Respondees were more positive about Geoff Scott’s keynote address on Learning leaders in times of change than the symposium overall, with 84% rating it as extremely or very engaging. You can access Geoff’s presentation and summary of key points on this page of the symposium website. Given the time slot, the parallel 8:30 am Friday morning sessions covering on-campus and online learning were surprisingly well attended. The on-campus session, featuring a student and staff panel on graduate readiness, was particularly well-regarded with an average attendee rating of 4.2/5 (better than very helpful), and I’m sure it wasn’t just the presence of probationary constables in uniform! Some were disappointed that there wasn’t more time to wrestle with the big issues around work-ready graduates, so Jude Gullifer (who chaired the session) and I are looking at running a Faculty wide session to continue the conversation in the new year, so stay tuned.

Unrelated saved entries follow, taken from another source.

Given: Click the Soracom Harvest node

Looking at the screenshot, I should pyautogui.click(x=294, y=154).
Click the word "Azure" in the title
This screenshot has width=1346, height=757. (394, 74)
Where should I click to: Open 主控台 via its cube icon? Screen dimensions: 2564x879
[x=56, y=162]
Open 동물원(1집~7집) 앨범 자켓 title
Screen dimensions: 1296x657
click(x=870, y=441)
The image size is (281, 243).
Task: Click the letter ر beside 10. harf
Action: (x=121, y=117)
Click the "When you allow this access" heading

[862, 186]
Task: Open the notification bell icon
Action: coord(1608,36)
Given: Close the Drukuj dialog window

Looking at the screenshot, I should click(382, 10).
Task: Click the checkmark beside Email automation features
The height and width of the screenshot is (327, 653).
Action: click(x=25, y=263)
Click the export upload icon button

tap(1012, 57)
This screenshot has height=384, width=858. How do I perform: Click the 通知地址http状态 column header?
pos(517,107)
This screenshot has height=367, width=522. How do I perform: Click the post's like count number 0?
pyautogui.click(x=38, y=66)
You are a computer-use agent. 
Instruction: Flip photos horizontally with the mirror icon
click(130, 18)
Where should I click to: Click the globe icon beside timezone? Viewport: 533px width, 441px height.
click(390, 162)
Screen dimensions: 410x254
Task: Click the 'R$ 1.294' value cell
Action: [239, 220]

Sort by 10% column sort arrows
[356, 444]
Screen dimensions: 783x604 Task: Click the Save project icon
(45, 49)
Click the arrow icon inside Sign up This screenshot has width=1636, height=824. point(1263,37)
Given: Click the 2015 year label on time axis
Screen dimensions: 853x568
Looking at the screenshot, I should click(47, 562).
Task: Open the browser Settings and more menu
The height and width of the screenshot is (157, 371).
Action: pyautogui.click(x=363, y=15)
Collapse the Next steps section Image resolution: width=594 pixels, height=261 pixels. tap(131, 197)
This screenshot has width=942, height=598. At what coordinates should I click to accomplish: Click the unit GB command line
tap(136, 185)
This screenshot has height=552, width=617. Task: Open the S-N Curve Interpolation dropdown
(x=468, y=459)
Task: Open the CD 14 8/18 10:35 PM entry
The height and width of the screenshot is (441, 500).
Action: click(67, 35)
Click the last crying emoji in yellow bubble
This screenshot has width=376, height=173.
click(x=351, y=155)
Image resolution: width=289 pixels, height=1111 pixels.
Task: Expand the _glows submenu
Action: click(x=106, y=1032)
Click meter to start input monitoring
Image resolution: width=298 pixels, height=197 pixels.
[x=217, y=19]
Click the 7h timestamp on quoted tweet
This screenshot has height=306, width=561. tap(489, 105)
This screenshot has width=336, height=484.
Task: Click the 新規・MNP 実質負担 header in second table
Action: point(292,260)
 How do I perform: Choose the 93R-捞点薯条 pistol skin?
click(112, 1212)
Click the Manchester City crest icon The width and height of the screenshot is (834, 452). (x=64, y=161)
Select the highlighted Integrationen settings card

The hands-on elective workshops were also generally well-received – all bar one workshop rated an average above 4/5 for their first (9:35 am) offering but most dropped into the mid to high 3s for their repeat session at 11:20 am – perhaps people were keen to hit the road home! The prize for the highest rating was Jason Howarth’s 1st session on ASSIST but the most consistent performer was Sam Parker’s sessions on NORFOLK/Turnitin with scores well above 4 in both sessions.
We’re currently wrestling with when the next Faculty wide L&T Symposium will be – do we go back to the 12month cycle (= late August 2020) or stick with the 18-month cycle i.e. April 2021? Stay tuned but make sure you lock in the 18-20 November 2020 for the first university-wide L&T conference (now known as Charles Sturt Ed) in quite some time. Thanks once again to the fantastic Julie Brouggy and Jane Talbot in the Faculty Operations team for their organisational skills and special thanks to attendees to School of Policing attendees who provided their own brief reflections on the symposium to me. In the meantime, there actions/suggestions from various symposium sessions that I still need to follow up on!